The BJP hopes that it will be able to turn the tables on AAP in the name of Modi, Mandir and CAA which would help the persecuted Hindu minorities from Afghanistan, Bangladesh and Pakistan.
There is uniqueness in Delhi elections. About 1.46 crore voters are known for giving a clear verdict. Delhi is also the only State where election campaign takes place in 15 major Indian languages including English.
Delhi has been a city of migrants who came from West Punjab, Kerala, Andhra Pradesh, Telangana, Tamil Nadu, Odisha, Maharashtra and West Bengal and north eastern States.
In the past we have seen several local community leaders and South Indian political leaders land in Delhi to canvas for the parties they support.
Last time the Congress used the then Kerala Chief Minister Oommen Chandy, its Tamil Nadu leader and film actress Kushboo to woo Malayalee and Tamilian voters respectively. The BJP used Bandaru Dattatreya and the then Union Minister M Venkaiah Naidu to woo the Telugu voters.
Similarly, Union Minister Ananth Kumar and MP Shobha Karandlaje tried to woo Kannadiga voters. Not to be left behind, the AAP too is also using local Tamil, Telugu, Malayalee and Kannada community leaders to woo the voters.
The campaigning is taking place in Kannada, Telugu, Tamil and Malayalam in addition to Hindi and English in South Indian dominated areas. According to an estimate, there are nearly 30 lakh South Indians living in Delhi.
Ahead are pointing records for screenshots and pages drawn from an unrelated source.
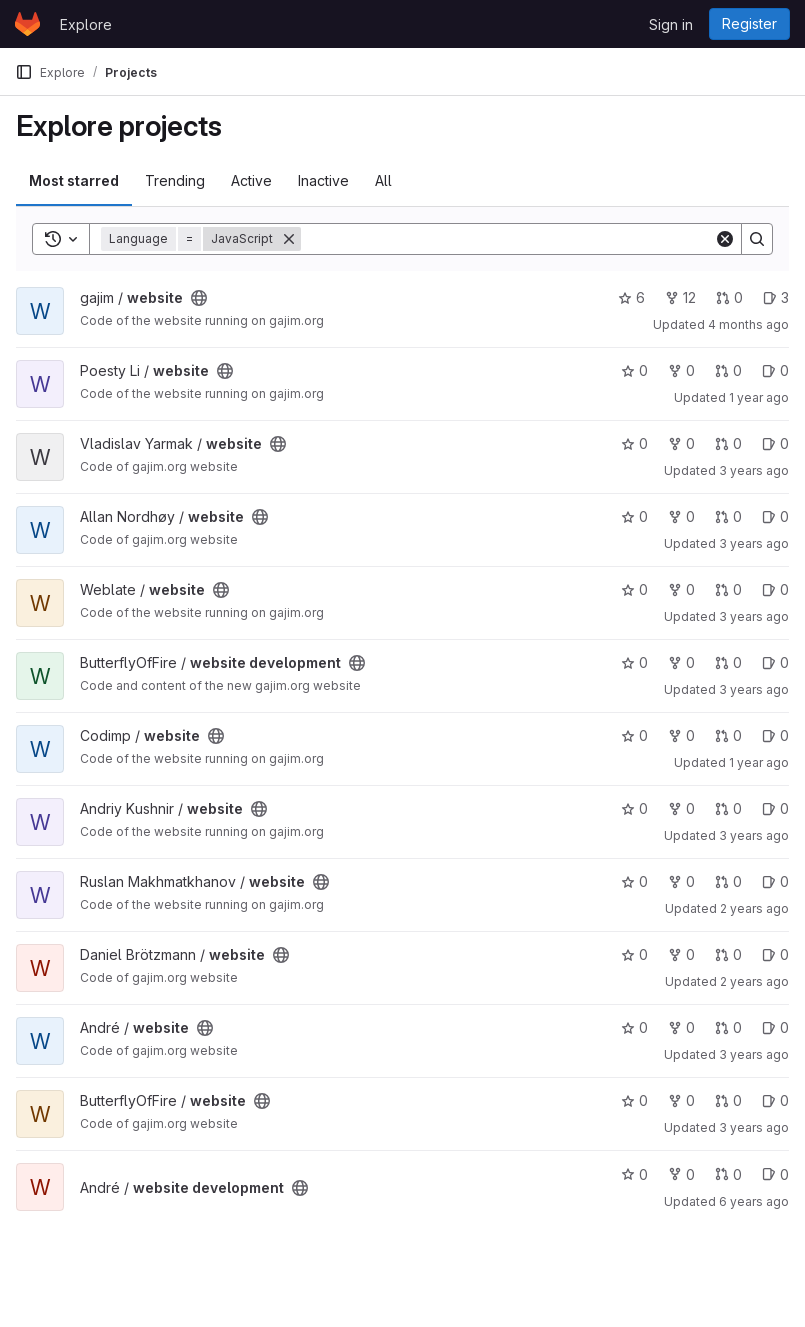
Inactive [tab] (323, 180)
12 (680, 297)
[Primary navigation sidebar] (24, 72)
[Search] (507, 239)
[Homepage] (27, 24)
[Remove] (289, 239)
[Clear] (725, 239)
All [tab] (383, 180)
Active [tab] (251, 180)
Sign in (671, 24)
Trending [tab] (175, 180)
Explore (86, 24)
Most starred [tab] (74, 180)
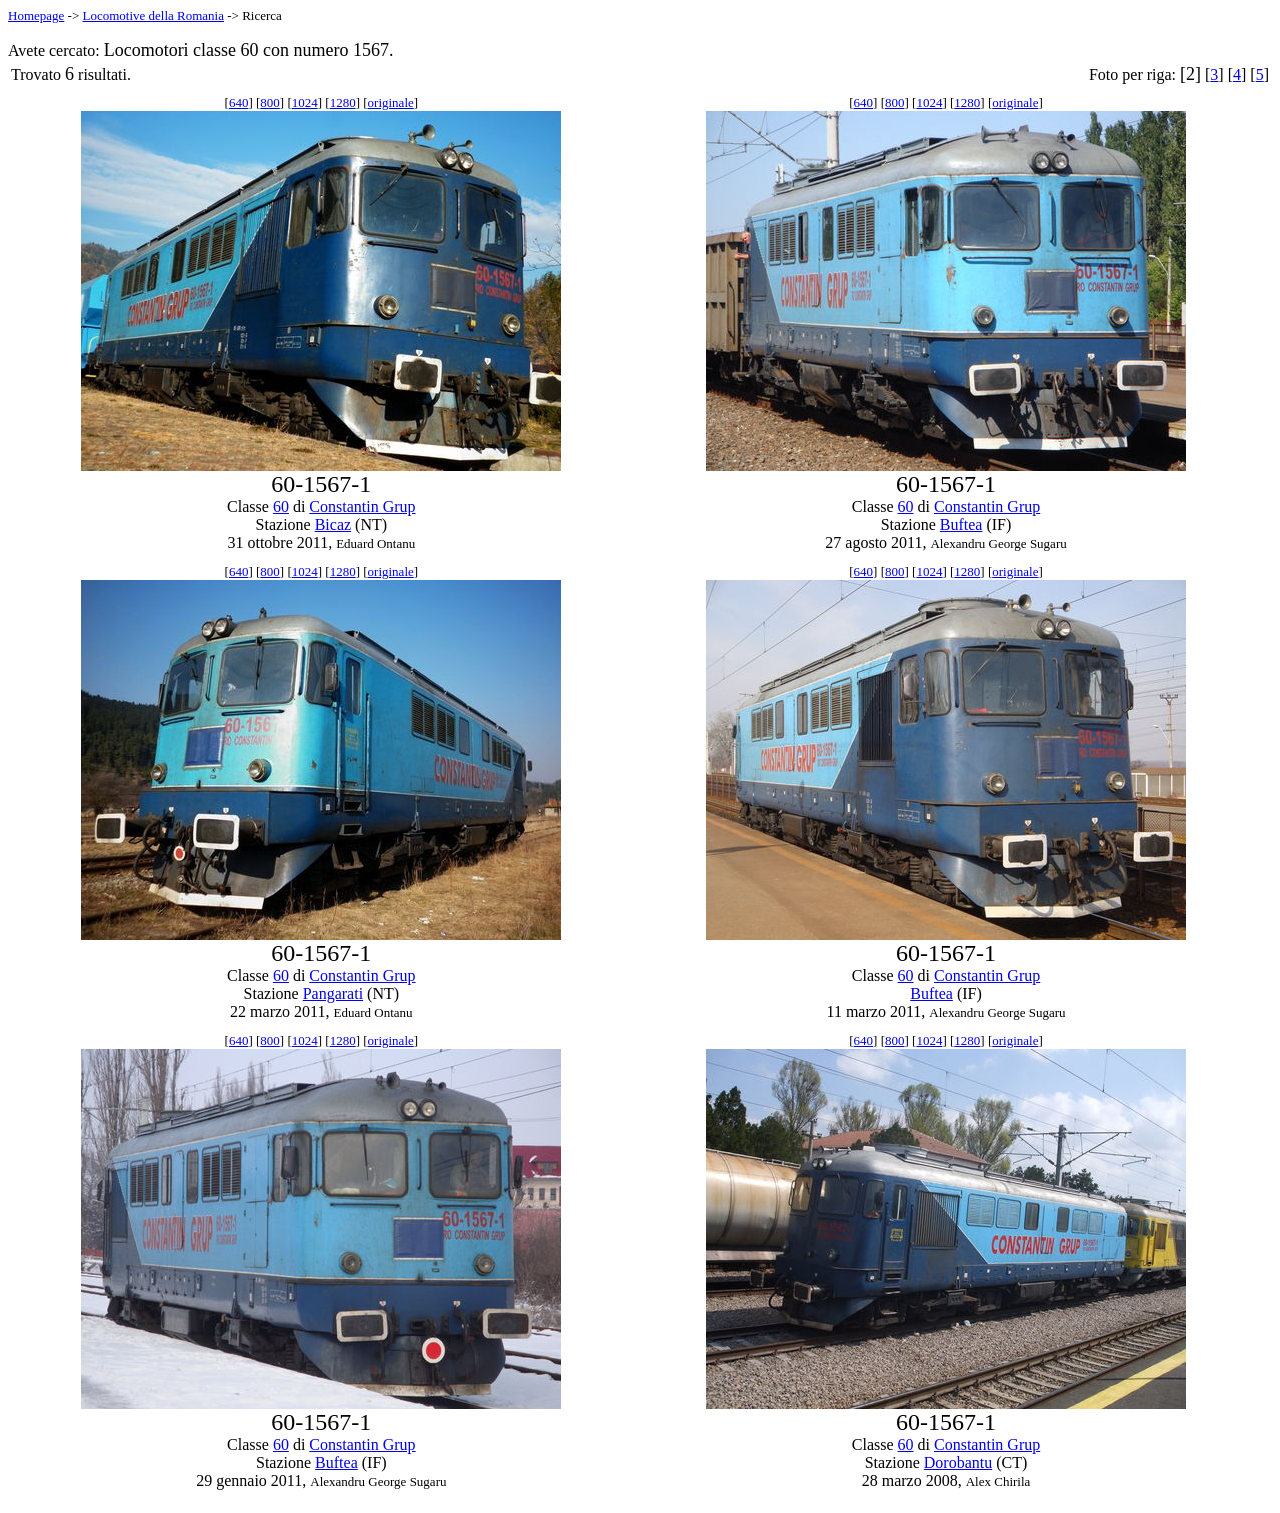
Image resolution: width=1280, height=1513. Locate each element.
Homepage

Both the Keralites and Tamilians have almost 10 lakh population each. The Telugu speakers are also close to 8-9 lakh.
The areas where the South Indian population is more are areas like Mayur Vihar, Dilshad Garden, R K Puram, Mehrauli, Rohini, Kalkaji and pockets of Vikaspuri, Dwarka and Uttam Nagar.
Though there are about 30 lakh South Indians in Delhi and can upset the apple cart of any party, they on their own never contested the elections. Most of them are working class or into business.
In terms of Financial health, Delhi ranks second to Goa in generating per capita product and income. Hence development cannot be a poll plank here. If the claim of good governance by Kejriwal works, then AAP has a chance of coming back to power. The BJP would be harping more on the popularity of Prime Minister Narendra Modi.
To what extent will it help in catapulting the saffron party to power here will be known exactly a month later. At this point of time, various surveys indicate that Kejriwal is likely to form the government but with reduced majority. Unlike in the past, Kejriwal this time is keeping away from making personal attacks against Modi.
The Congress party is fragmented. Though it had done well in the Lok Sabha elections in Delhi by finishing second in majority of the seats, it may be difficult for it to repeat the performance as people seem to be having clear preferences.
The party is banking more on the voters in areas where the anti CAA agitations were intense. It remains to be seen if they can make inroads in the five constituencies where Muslim domination is high.
The preferences of Punjabis, upper caste Baniyas, Purvanchalis etc will play a major role. In 2015, Baniyas and Purvanchalis went with AAP. Can AAP retain their faith will emerge only around last week of January.
But one thing is certain: it is once again going to be Kejriwal v/s Modi.